定義來自Sentiment Analysis and Opinion Mining 2.1節
Definition (Opinion): An opinion is a quadruple,
(g, s, h, t),
where g is the opinion (or sentiment) target, can be any entity or aspect of the entity s is the sentiment about the target, h is the opinion holder or opinion source and t is the time when the opinion was expressed.
Definition (entity): An entity e is a product, service, topic, issue, person, organization, or event. It is described with a pair, e: (T, W),where T is a hierarchy of parts, sub-parts and so on, and W is a set of attributes of e. Each part or sub-part also has its own set of attributes.
we simplify the hierarchy to two levels and use the term aspects to denote both parts and attributes
. In the simplified tree, the root node is still the entity itself, but the second level(also the leaf level) nodes are different aspects of the entity.

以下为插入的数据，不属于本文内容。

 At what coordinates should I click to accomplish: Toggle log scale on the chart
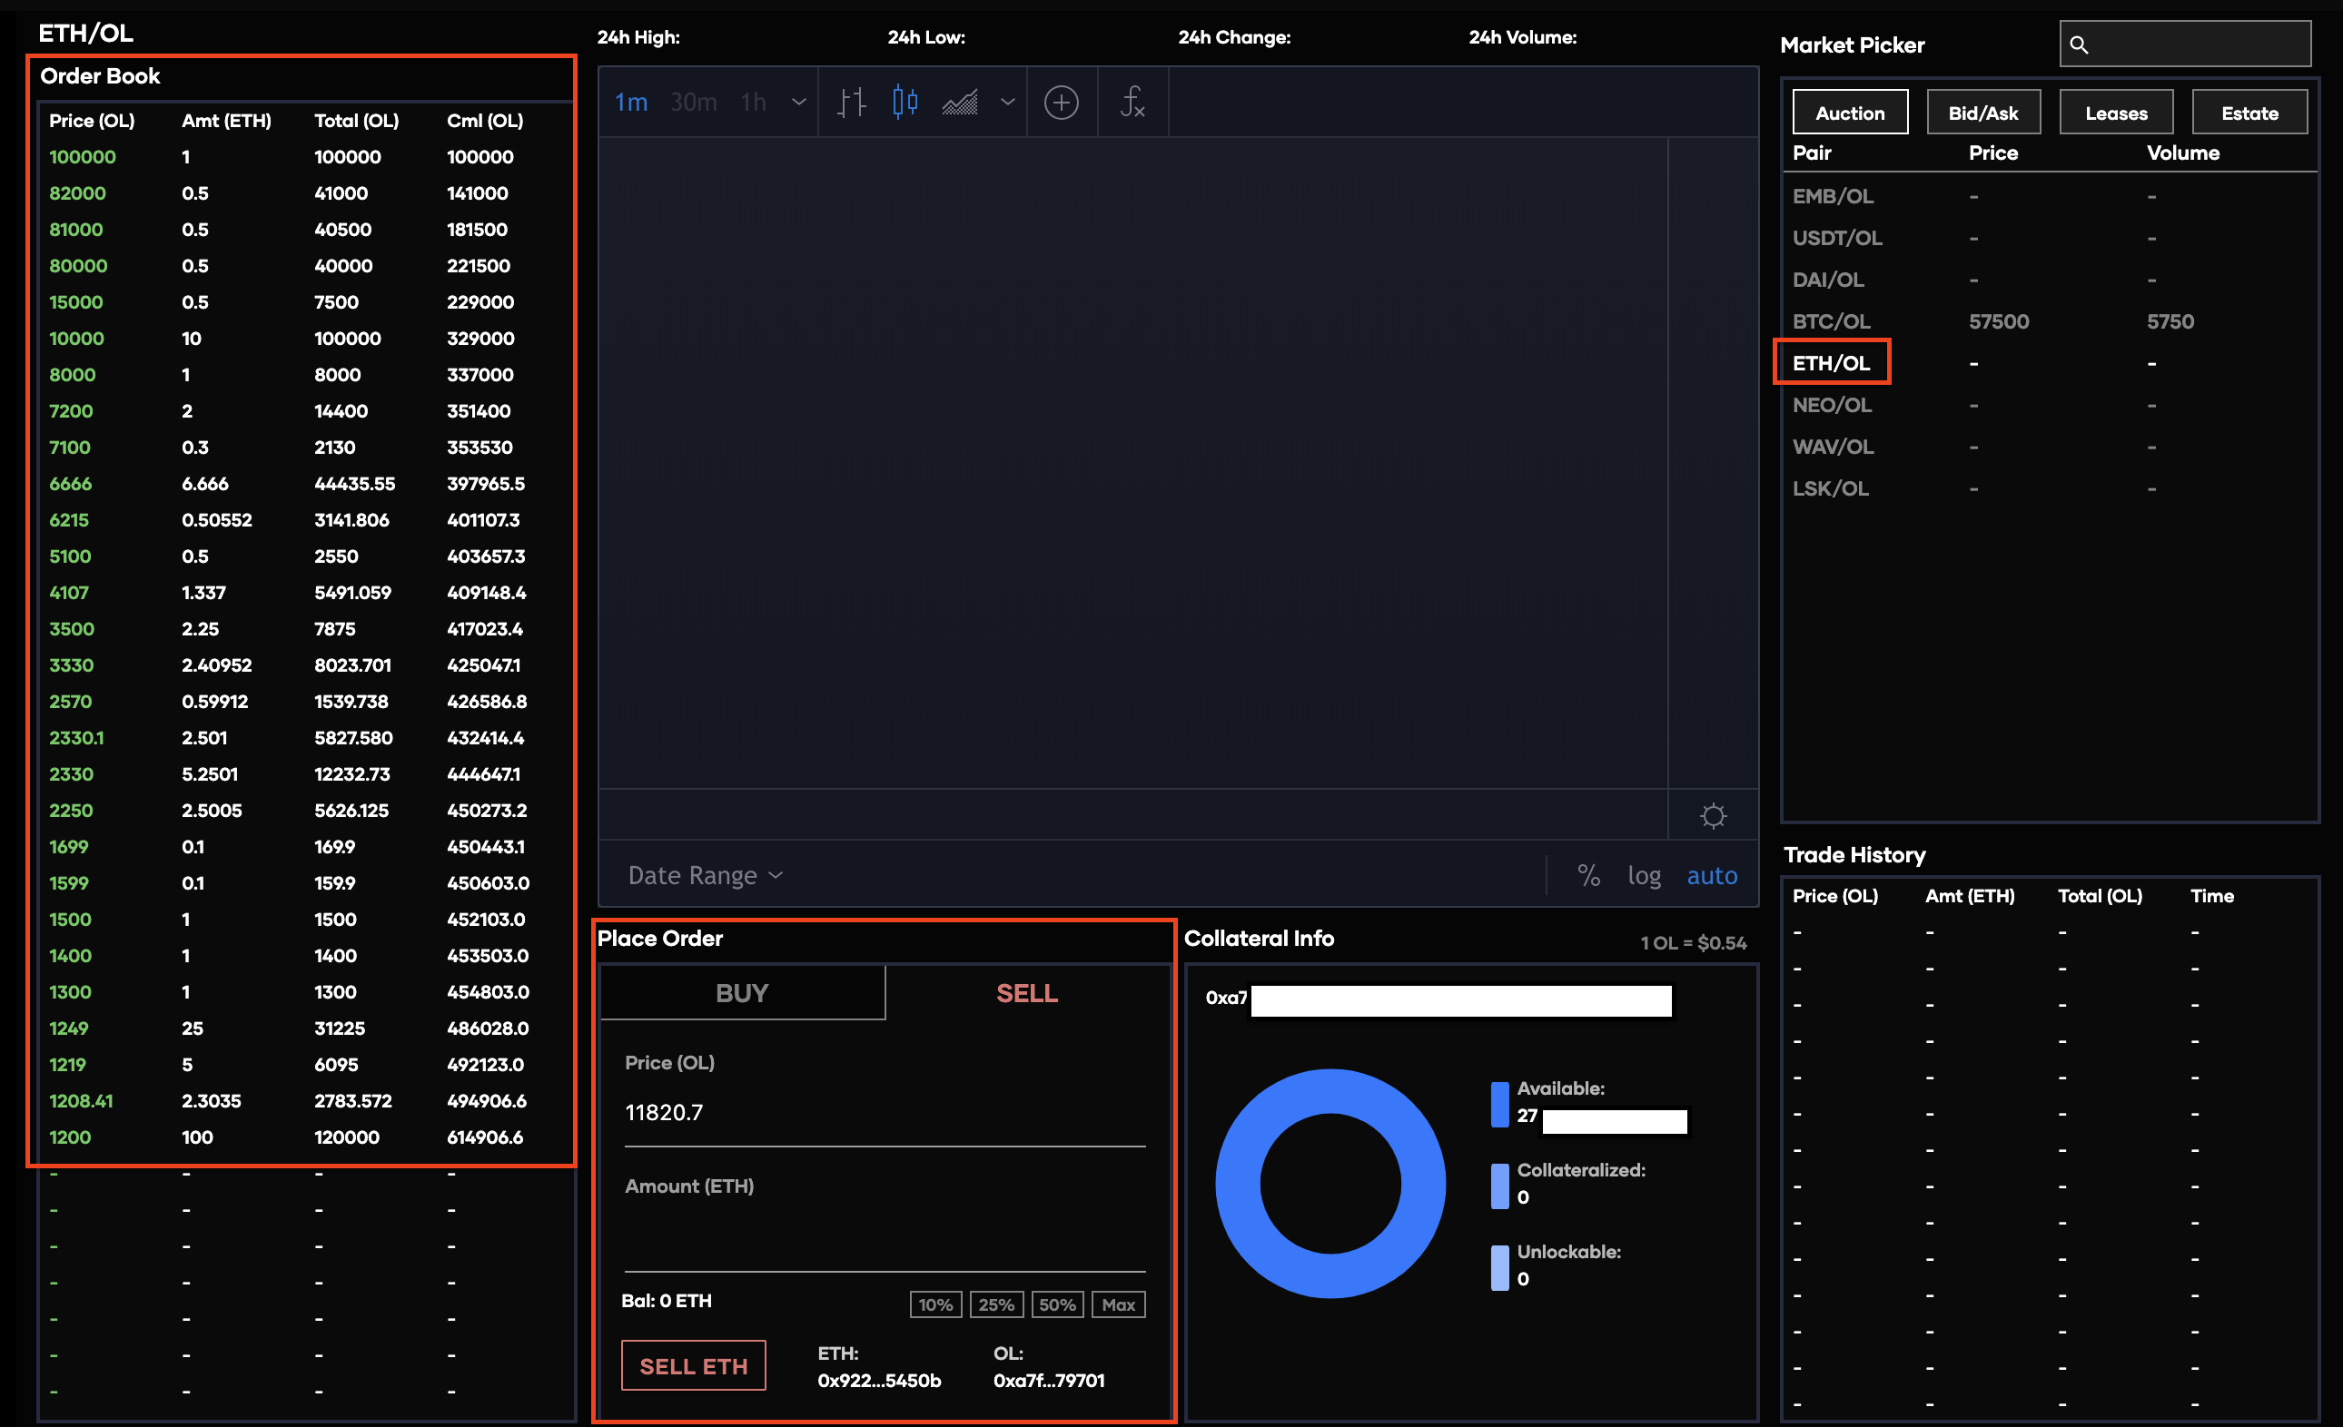tap(1643, 875)
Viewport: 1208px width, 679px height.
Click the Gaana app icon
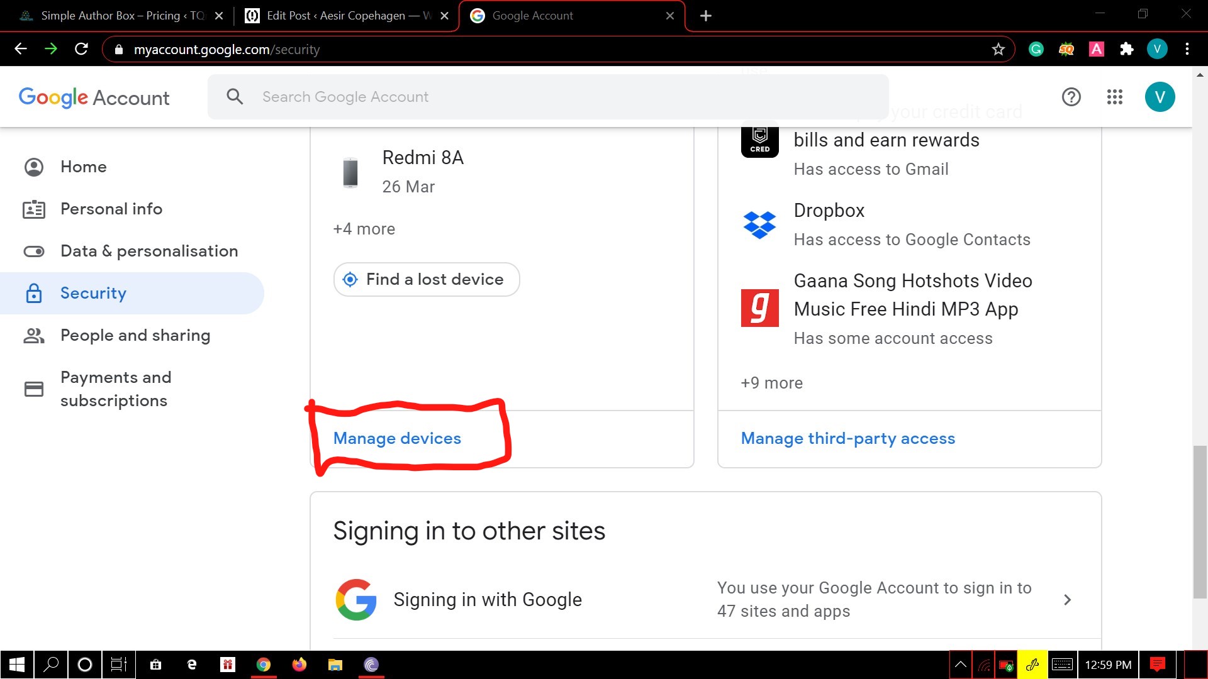pos(759,308)
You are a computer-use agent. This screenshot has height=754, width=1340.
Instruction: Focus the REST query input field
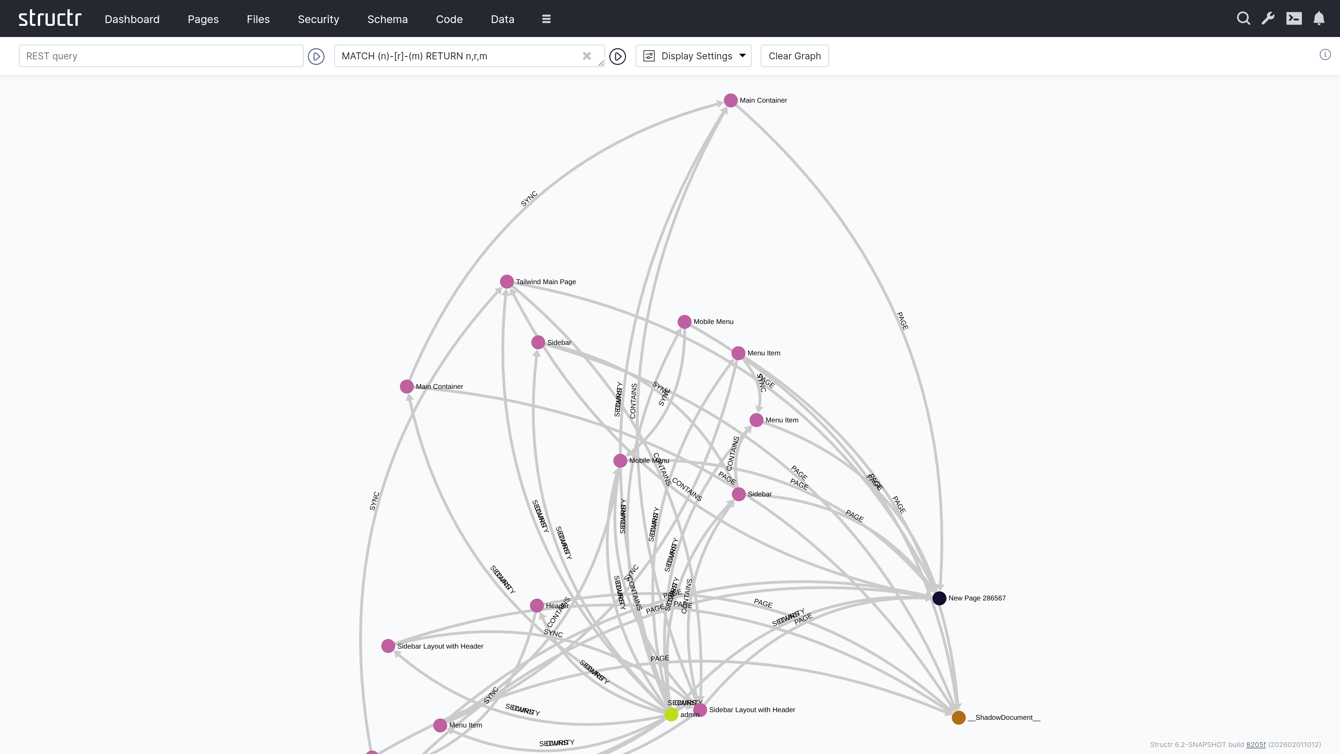coord(161,56)
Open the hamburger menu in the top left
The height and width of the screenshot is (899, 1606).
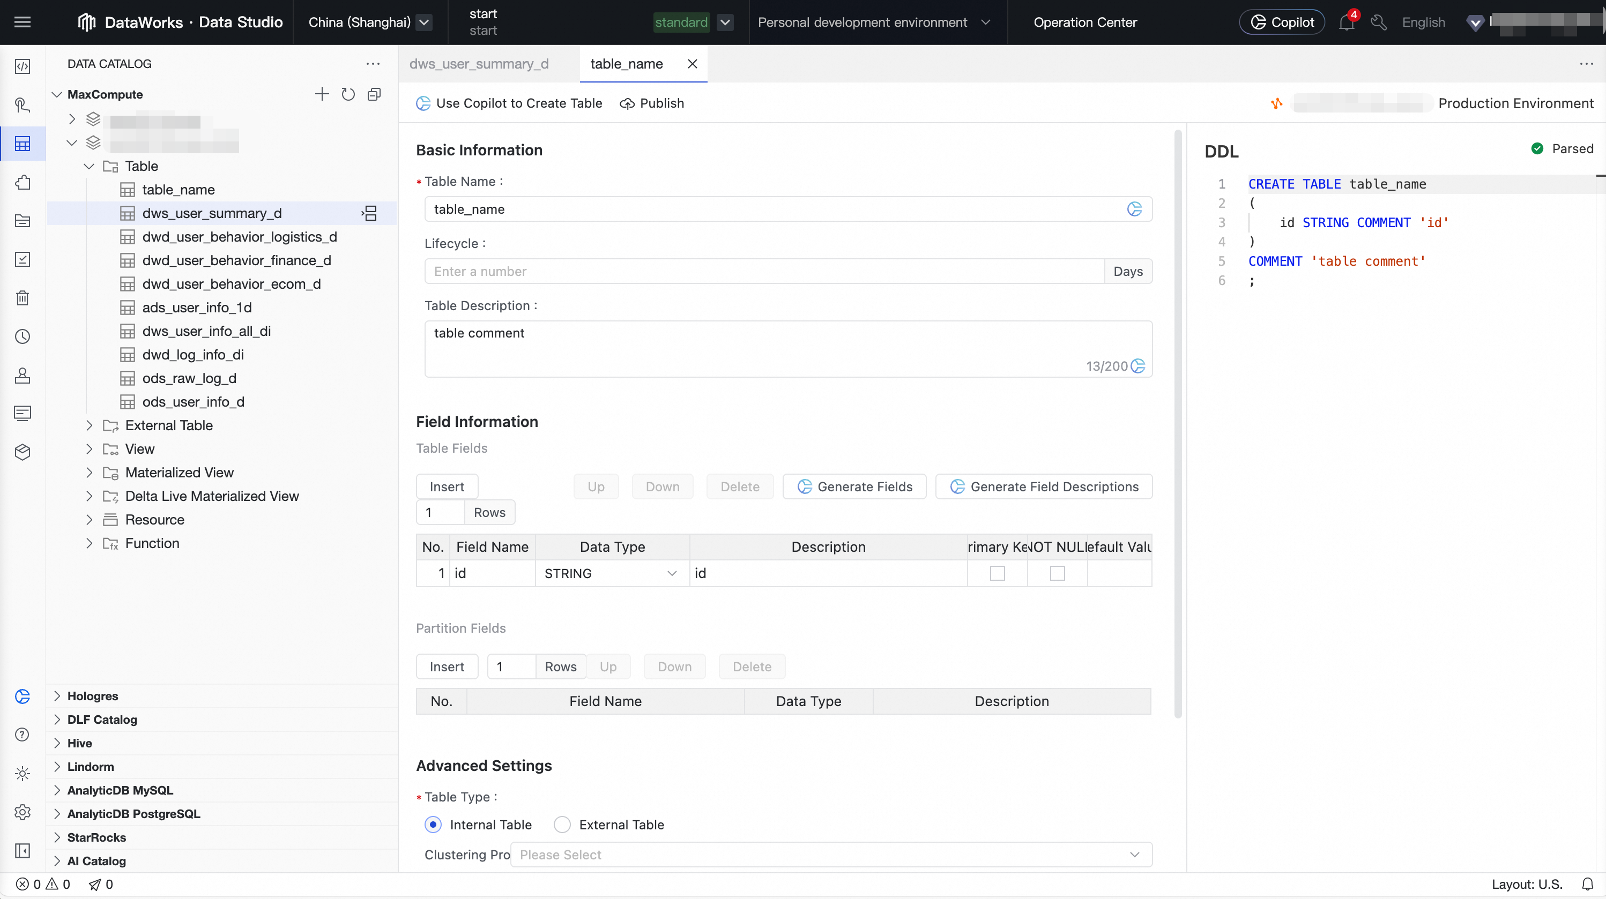tap(22, 22)
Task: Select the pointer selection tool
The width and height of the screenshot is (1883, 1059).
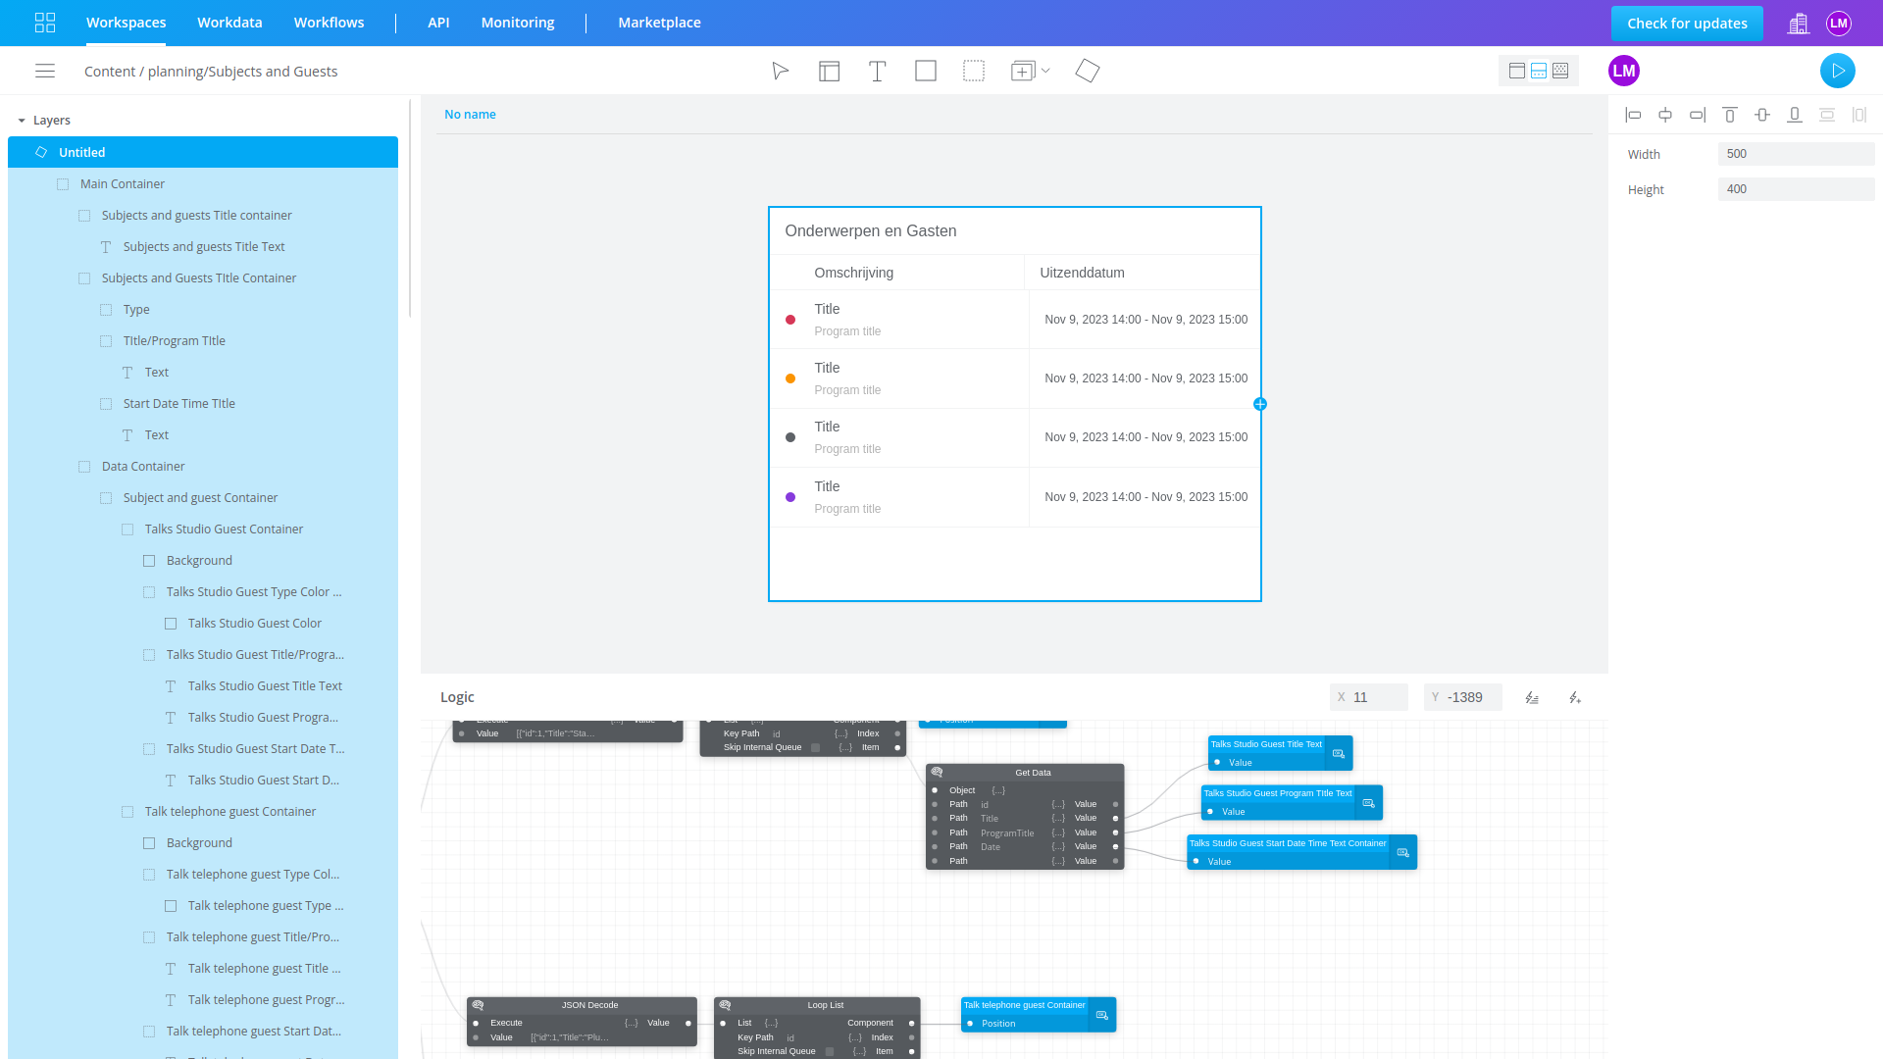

example: from http://alt.qcri.org/semeval2015/task12/
(1) It fires up in the morning in less than 30 seconds and I have never had any issues with it freezing. → {LAPTOP#OPERATION_PERFORMANCE}
(2) Sometimes you will be moving your finger and the pointer will not even move. → {MOUSE#OPERATION_PERFORMANCE}
包含了entity的抽取,聚類,ranking等問題
抽取可用的方法:
1、基於規則的抽取,可以根據情感詞和entity之間的關係來抽取
2、基於sequence模型
3、基於主題模型。
用stanford parser分析依存關係,然後設計語法規則,抽取修飾aspect(在訓練集合中已經標記出來了)的表達式,然後通過SVM來訓練。使用的feature如下:
1. POS,詞的詞性
2.上面提到的語法關係
3.情感詞的極性。建立了情感詞詞典,包括sentiWordNet,MPQA,eBLR(由於情感詞的極性有些是領域相關的,所以採用corps based方法:如果一個詞在訓練集合中只出有positive且頻率超過一定值,就把他加入positive列表,negative列表也是如此建立,對於即有positive也有negtive的情況,則如果P比N的頻率高則認爲是P)